Health
System

Digestive System

A 30-foot tube plus accessory organs that breaks food into molecules small enough to cross a membrane, then pulls them into your blood.

Digestion is controlled disassembly. Food enters as complex polymers — proteins, carbohydrates, fats — and has to come out the other end as monomers and small molecules that can be absorbed. The tube that does this runs from mouth to anus with specialized chemistry at every segment, and it coordinates tightly with a second brain of its own.

At a glance

Tract length
~30 feet / 9 meters
Transit time
24-72 hours typical
Enteric neurons
~500 million
Gut microbes
~38 trillion, mostly colonic

What it does

Breaks food down mechanically and chemically, absorbs useful molecules, and expels what is left. It also polices what gets in — the gut is your largest surface exposed to the outside world, and most of your immune cells live in or near it. Bile from the liver emulsifies fat. Enzymes from the pancreas cleave proteins and carbs. Stomach acid kills most incoming pathogens and primes pepsin for protein digestion.

How it works

Food enters the mouth, mixes with salivary amylase, and is swallowed. The stomach churns it with acid (pH 1-2) into chyme over a few hours. The small intestine is where almost all absorption happens — duodenum receives pancreatic enzymes and bile, jejunum absorbs most nutrients, ileum picks up B12 and bile salts. The large intestine recovers water and electrolytes, houses the microbiome, and forms stool.
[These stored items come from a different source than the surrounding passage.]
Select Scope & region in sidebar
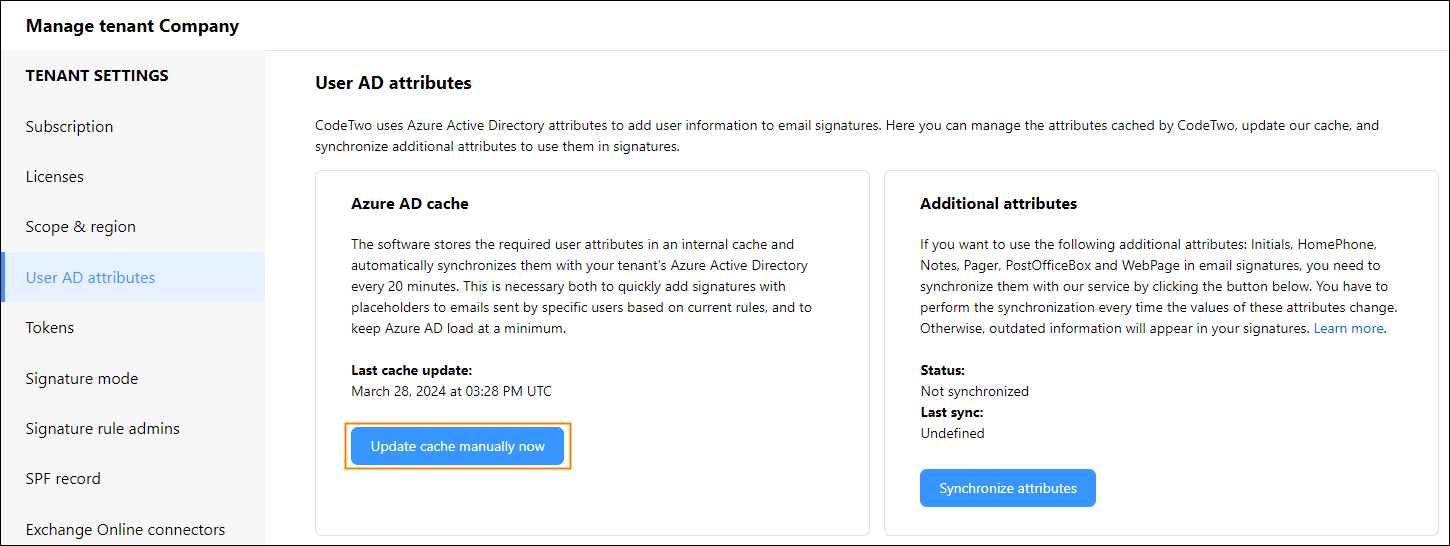This screenshot has height=546, width=1450. point(81,226)
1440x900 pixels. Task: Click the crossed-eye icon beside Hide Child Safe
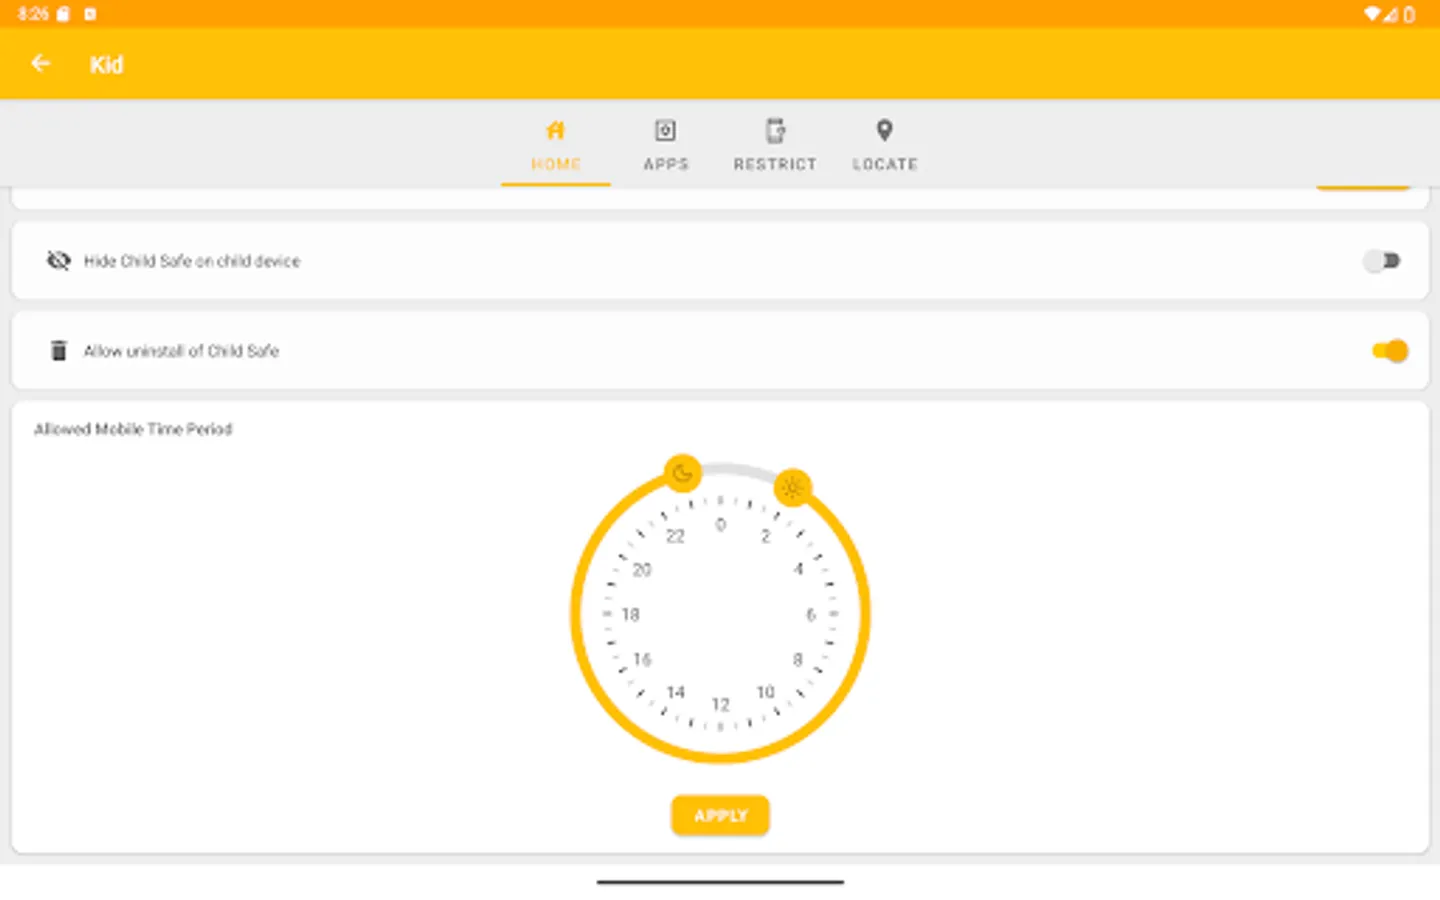click(59, 261)
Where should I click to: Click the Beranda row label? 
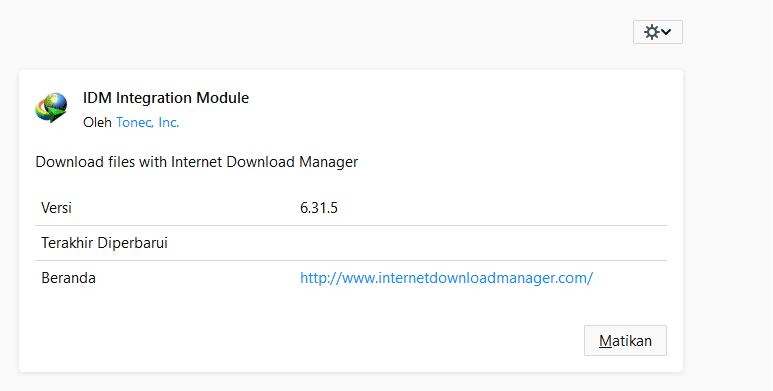click(69, 278)
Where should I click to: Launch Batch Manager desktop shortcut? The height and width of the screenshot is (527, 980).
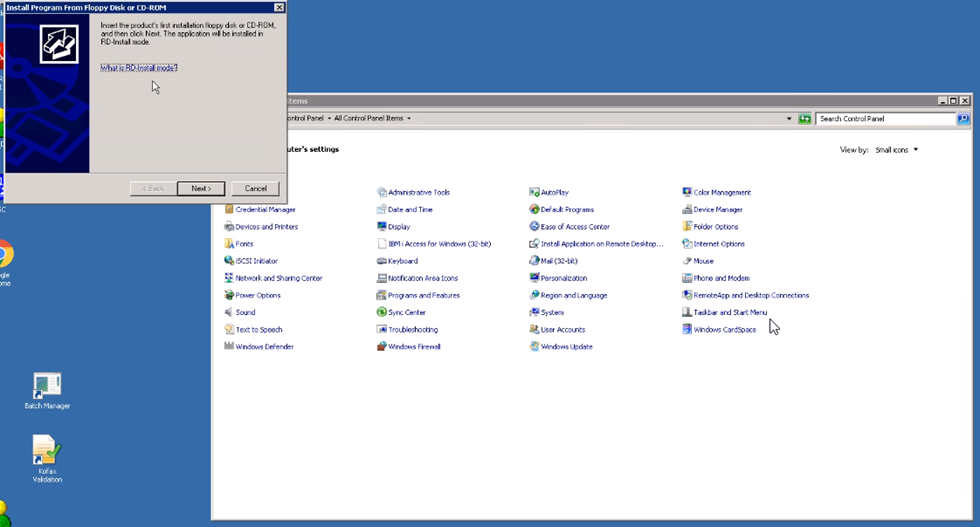[47, 386]
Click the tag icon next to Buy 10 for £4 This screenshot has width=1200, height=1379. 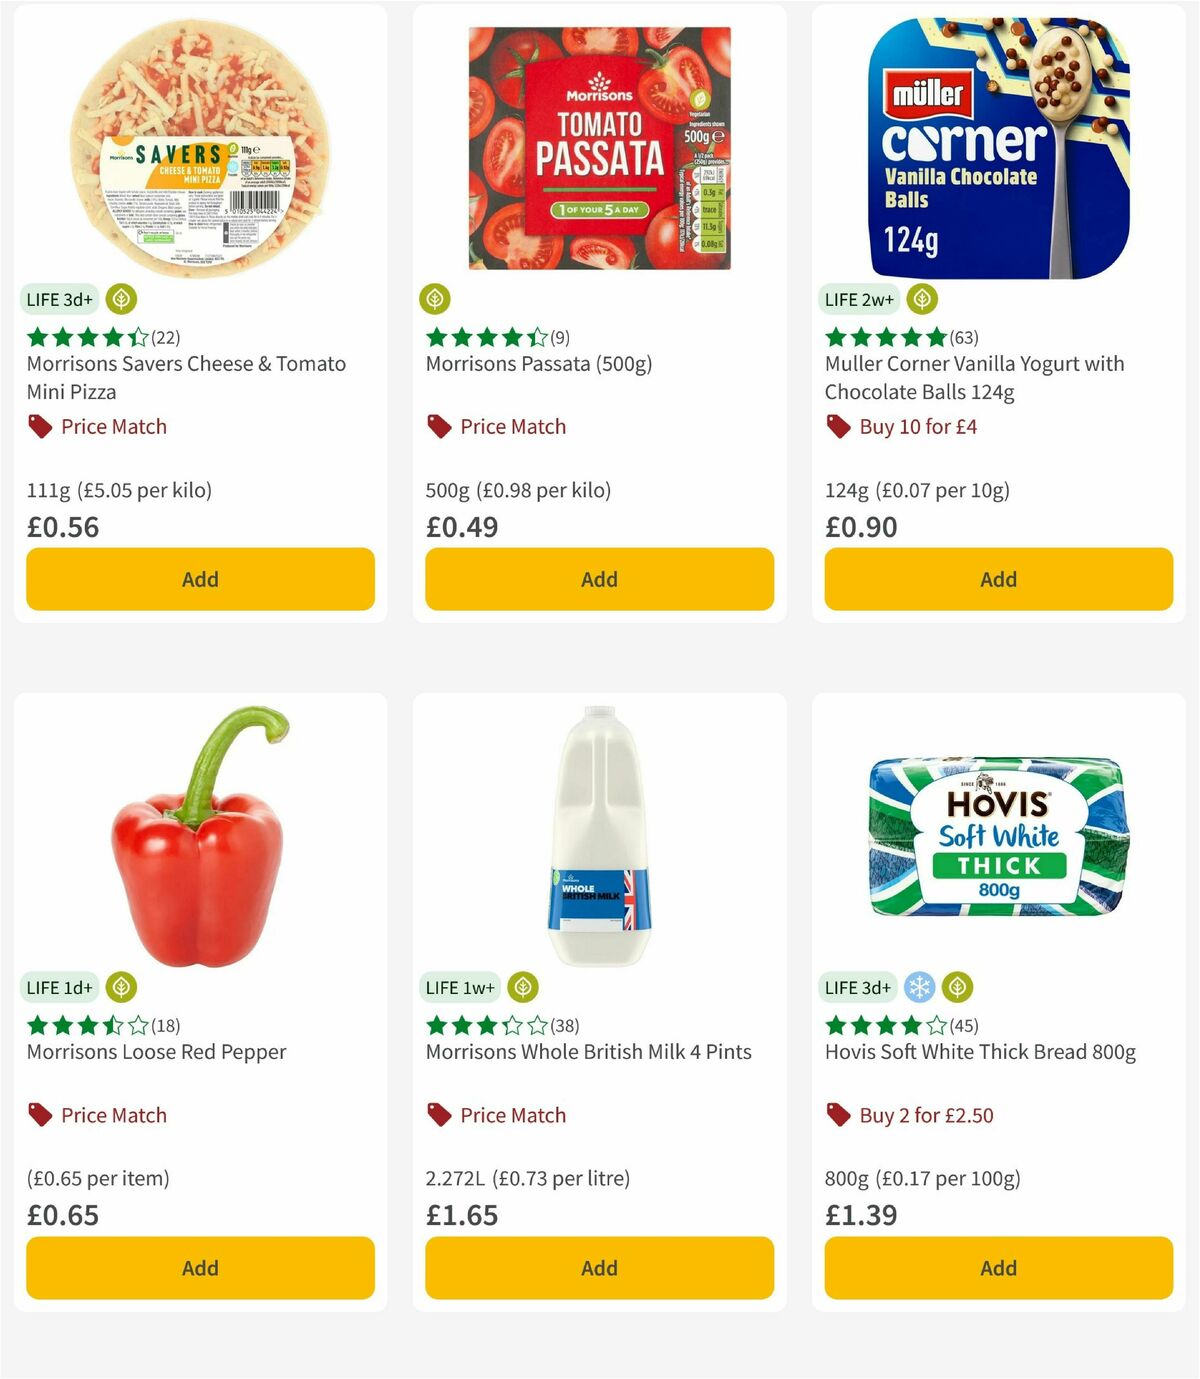click(x=837, y=426)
Motility is governed by the enteric nervous system, which can run the tract autonomously, and modulated by the vagus nerve and gut hormones. Hunger and satiety are driven by a hormone network: ghrelin from the empty stomach, CCK and GLP-1 from the intestines after eating, leptin from fat tissue over longer timescales.

Accessory organs

  • Liver — the largest internal organ and metabolic central processor. Handles drug metabolism, plasma protein synthesis, cholesterol handling, bile production, and roughly 500 other jobs.
  • Gallbladder — stores and concentrates bile, contracts when fat arrives in the duodenum.
  • Pancreas — exocrine acini make digestive enzymes; endocrine islets make insulin and glucagon.

When it goes wrong

Irritable bowel syndrome is common (10-15% lifetime prevalence) and poorly understood — the underlying pathology is mostly visceral hypersensitivity and altered motility, not obvious inflammation. Inflammatory bowel disease (Crohn's, ulcerative colitis) is a real autoimmune process and far more serious. GERD — stomach acid climbing into the esophagus — affects 20% of adults in wealthy countries and is largely a pressure and valve problem, not an acid-overproduction problem.

Celiac is autoimmune, triggered by gluten, affects roughly 1% of people, and is genuinely damaging to the small bowel. Non-celiac gluten sensitivity exists but is less defined and much rarer than self-diagnosis rates suggest. Colorectal cancer is the third most common cancer globally and is the reason you get a colonoscopy starting at 45.

Gut-brain axis

The gut and brain communicate constantly through the vagus nerve, hormonal signals (GLP-1, PYY, ghrelin), immune cytokines, and metabolites produced by gut bacteria. About 90% of serotonin lives in the gut, not the brain, controlling motility rather than mood. But the microbiome does influence CNS function via short-chain fatty acids, bile acid derivatives, and inflammation — the effect is real, the mechanism is complex, and probiotic claims are mostly ahead of evidence.

Honest take

Honest Take

The gut health industry is a mess of over-claim. Most probiotic strains don't colonize, most "leaky gut" protocols are selling you something, and food sensitivity blood tests are close to useless. What actually moves gut health: adequate fiber (most people eat half of what is needed), not eating at midnight, sleeping, and not being chronically stressed. If you have unexplained symptoms for months, go get seen — celiac, IBD, and colorectal cancer all hide behind "just stress" for far too long in people who delayed a workup.

Sources

  • Sleisenger and Fordtran's Gastrointestinal and Liver Disease — the reference textbook.
  • Cryan et al. (2019), Physiological Reviews — the landmark gut-microbiota-brain axis review.
  • Lebwohl et al., NEJM — modern consensus on celiac and gluten-related disorders.